Exercise requirements >>
From the line with "You are a computer-use agent. Image resolution: width=684" through the final line of the entries below, write out each line exactly and nothing else.

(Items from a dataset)
◆ ◆ ◆ ◆ ◆ ◆ ◆

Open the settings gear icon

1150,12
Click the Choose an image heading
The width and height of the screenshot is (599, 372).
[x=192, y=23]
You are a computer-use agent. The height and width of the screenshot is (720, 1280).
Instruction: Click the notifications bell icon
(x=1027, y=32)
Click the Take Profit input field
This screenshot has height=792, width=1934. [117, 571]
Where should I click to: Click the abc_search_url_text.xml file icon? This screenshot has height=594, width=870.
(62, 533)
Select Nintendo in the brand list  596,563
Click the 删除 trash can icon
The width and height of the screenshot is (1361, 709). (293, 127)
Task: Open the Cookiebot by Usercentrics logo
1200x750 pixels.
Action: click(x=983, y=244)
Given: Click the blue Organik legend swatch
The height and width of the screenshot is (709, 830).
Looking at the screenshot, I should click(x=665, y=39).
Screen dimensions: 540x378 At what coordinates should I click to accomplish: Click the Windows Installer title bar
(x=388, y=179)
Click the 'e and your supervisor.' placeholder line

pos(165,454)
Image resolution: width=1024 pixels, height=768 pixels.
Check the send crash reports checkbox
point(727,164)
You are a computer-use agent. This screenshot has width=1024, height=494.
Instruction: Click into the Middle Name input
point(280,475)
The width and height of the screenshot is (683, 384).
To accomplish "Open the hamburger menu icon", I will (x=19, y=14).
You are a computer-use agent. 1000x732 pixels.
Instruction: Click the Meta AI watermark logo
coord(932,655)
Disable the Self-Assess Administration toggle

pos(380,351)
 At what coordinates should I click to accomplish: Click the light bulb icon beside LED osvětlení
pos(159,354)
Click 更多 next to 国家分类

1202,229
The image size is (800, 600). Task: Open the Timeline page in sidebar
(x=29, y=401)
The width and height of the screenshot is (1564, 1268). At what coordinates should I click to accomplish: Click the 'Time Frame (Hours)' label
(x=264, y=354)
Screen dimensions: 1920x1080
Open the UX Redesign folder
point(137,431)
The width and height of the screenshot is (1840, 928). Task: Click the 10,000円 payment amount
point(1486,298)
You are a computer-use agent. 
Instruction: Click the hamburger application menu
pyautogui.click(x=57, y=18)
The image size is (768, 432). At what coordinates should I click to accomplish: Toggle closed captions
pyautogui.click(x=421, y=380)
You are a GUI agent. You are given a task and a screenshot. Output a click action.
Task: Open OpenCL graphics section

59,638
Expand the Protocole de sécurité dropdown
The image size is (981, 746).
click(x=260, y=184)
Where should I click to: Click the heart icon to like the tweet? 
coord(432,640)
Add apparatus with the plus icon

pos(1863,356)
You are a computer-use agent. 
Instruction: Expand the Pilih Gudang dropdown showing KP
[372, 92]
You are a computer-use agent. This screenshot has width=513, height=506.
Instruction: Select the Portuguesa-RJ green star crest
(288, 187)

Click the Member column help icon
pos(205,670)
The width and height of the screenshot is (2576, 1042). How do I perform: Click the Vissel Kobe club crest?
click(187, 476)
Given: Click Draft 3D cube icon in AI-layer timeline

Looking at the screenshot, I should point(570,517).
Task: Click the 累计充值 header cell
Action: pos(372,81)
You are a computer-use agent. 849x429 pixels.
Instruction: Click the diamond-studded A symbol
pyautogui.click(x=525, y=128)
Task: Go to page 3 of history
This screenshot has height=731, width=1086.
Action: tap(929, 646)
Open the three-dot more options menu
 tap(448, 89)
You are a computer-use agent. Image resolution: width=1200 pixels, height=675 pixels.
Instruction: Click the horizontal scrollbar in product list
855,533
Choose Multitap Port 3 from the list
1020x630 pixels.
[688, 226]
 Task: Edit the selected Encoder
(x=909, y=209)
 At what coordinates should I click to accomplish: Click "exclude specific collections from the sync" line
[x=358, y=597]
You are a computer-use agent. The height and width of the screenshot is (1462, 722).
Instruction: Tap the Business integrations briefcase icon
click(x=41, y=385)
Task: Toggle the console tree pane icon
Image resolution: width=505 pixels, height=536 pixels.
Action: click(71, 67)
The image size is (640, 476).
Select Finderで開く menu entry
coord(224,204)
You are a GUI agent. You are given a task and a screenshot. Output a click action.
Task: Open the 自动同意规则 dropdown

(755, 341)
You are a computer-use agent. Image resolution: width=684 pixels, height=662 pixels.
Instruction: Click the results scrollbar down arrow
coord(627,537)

◆ ◆ ◆ ◆ ◆ ◆ ◆

Answer to the exercise >>
You are a computer-use agent. Image resolution: width=684 pixels, height=662 pixels.
Instruction: Click the results scrollbar down arrow
coord(627,537)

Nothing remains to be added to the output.